検事:需給見通しが生産を誘導し、業界の足並みを揃えやすくしていることは明白。現にメーカー側は「ガイドポスト(誘導指標)」と言う呼び方をしているではないか。
弁護人:需給見通しは業界に対して強制したり、指示したりするという性格のものではない。あくまでも情報提供の一つであり、業界へのサービスにすぎない。
検事:(証拠資料を取り上げ)例えば、減産を始めた昭和五十五年七−九月期の需給見通しは二千七百七十五万トン。それに対する実績は二千七百三十二万トン。この期の大手メーカー六社の減産率はそれぞれ五・七パーセントから六・七パーセントの範囲に収まっており、偶然と言うにはあまりにも足並みが揃いすぎている。
弁護人:結果として見通しと実績が似たような数字になっただけ。それは、むしろ見通しの立て方が正確だったと見るべきだ。また減産は各社の自主判断で進めているはず。
検事:被告は業界の会合に頻繁に出席して、情報を提供し行政指導している。そうした行政行為にあたり、被告は国会に法律を提出し、それにより権限を与えてもらうという手続きを取っているわけではない。したがって、有権者の支持を得たうえでの政策とは言い難い。

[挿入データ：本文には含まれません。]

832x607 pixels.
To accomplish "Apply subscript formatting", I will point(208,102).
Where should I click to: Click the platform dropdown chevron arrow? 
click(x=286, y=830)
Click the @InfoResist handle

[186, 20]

弁護人:確かに鉄鋼業の場合、石油業法のような特別の法律はない。だが被告には通産省設置法で行政権が与えられている。業界の会合は政府の政策や方針を伝える場として重要だ。
検事:重要かどうかは被告の決めることではない。同省設置法は行政の分野を定めているにすぎない。法律に基づく行政――それが民主主義社会のルールだ。そうでないと行政責任があいまいになり、特定の業界だけが利益を受けることになりやすい。

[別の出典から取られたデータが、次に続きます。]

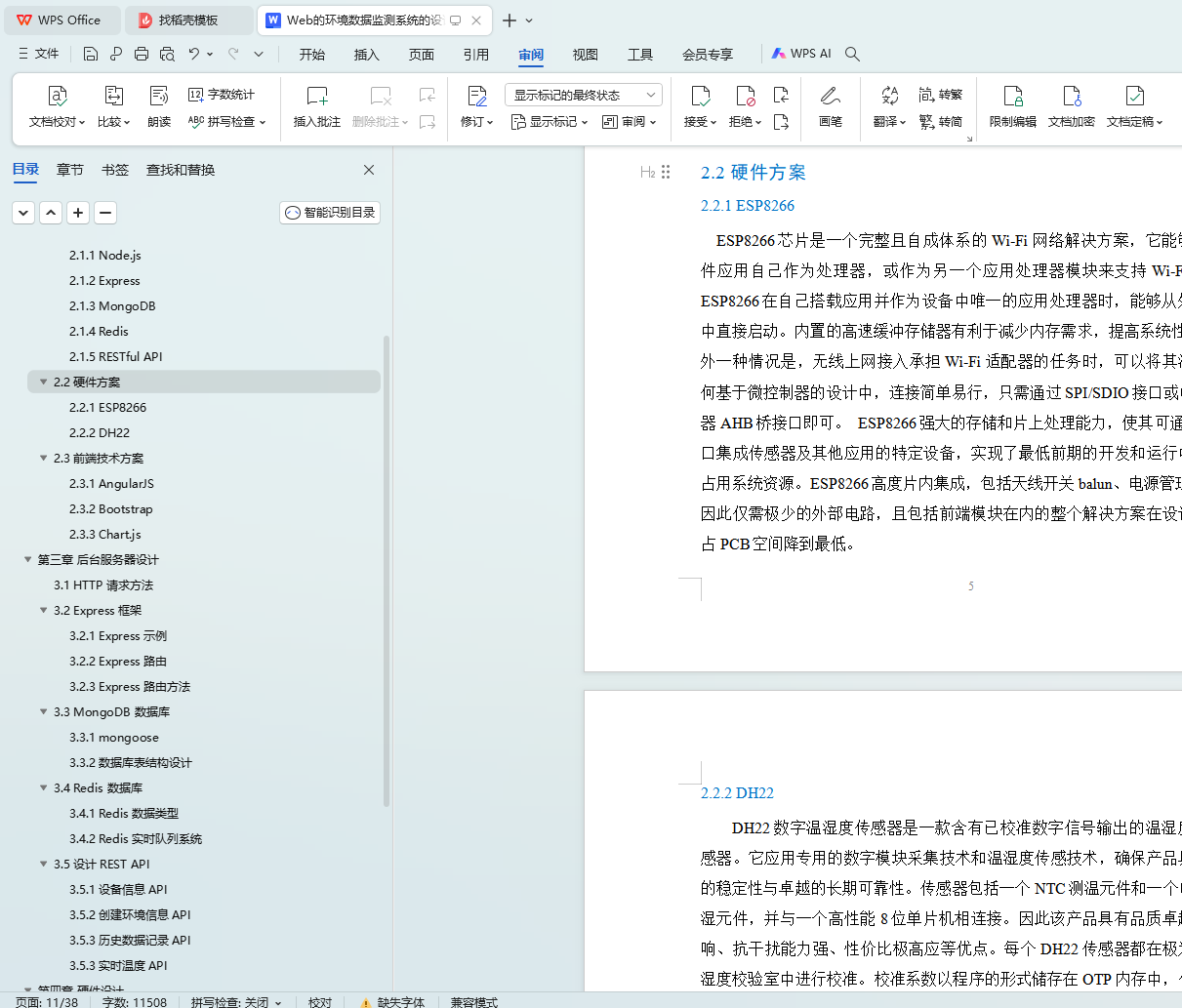The width and height of the screenshot is (1182, 1008).
Task: Click the search magnifier beside WPS AI
Action: (852, 55)
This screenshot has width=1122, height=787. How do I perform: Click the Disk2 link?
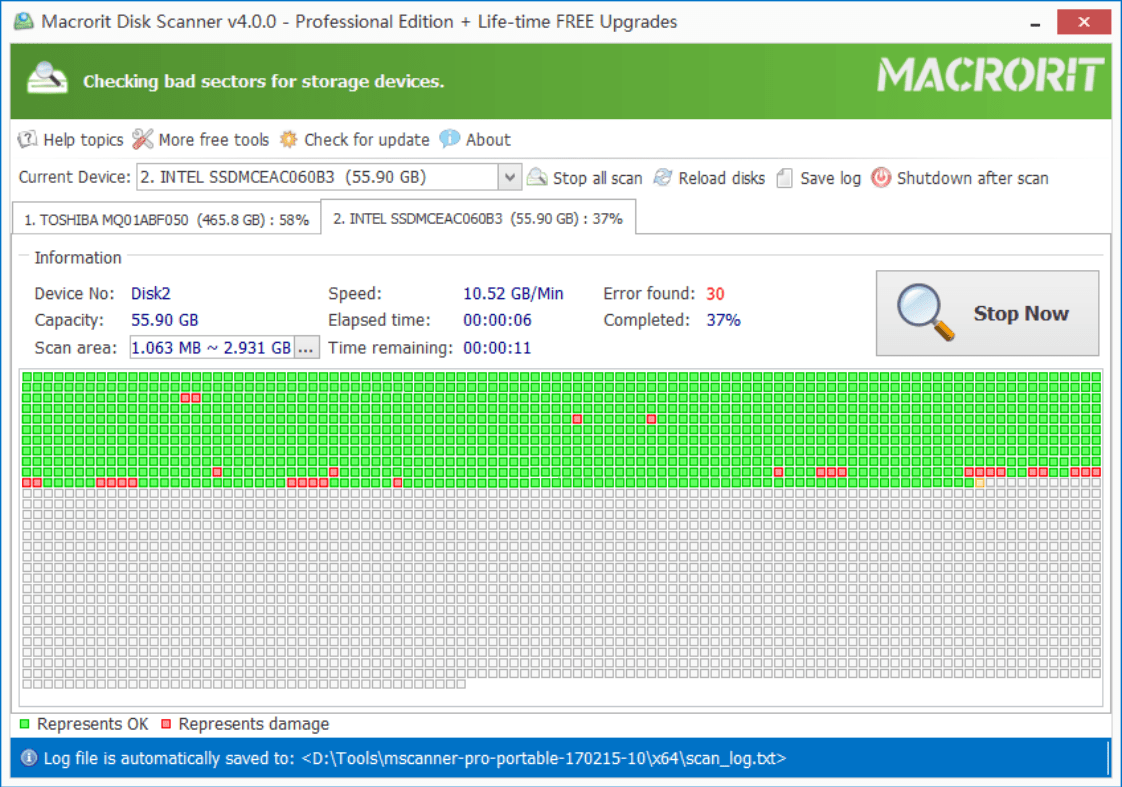click(150, 294)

弁護人:被告は製品価格の抑制を指導することもある。決して業界の利益だけを考えているわけではない。
東京製鉄(株)が通産省の減産指導に反旗
……これは架空のやりとり。だが実のところ通産省が被告になりかけたことがある。
三年ほど前。平電炉メーカー大手で独自の行動をとることで知られる東京製鉄が通産省の減産指示に反発、訴訟を起こそうと準備を進めた。結局とりやめたが、当時タイプにかかる一歩手前までいったガリ刷りの「訴状」は池谷社長の手元に残る。
同社長はその訴状を取材班に見せながら「将来、再び通産省がわれわれを強くコントロールしようとすれば、今度は本当に訴訟を起こすかもしれない」という。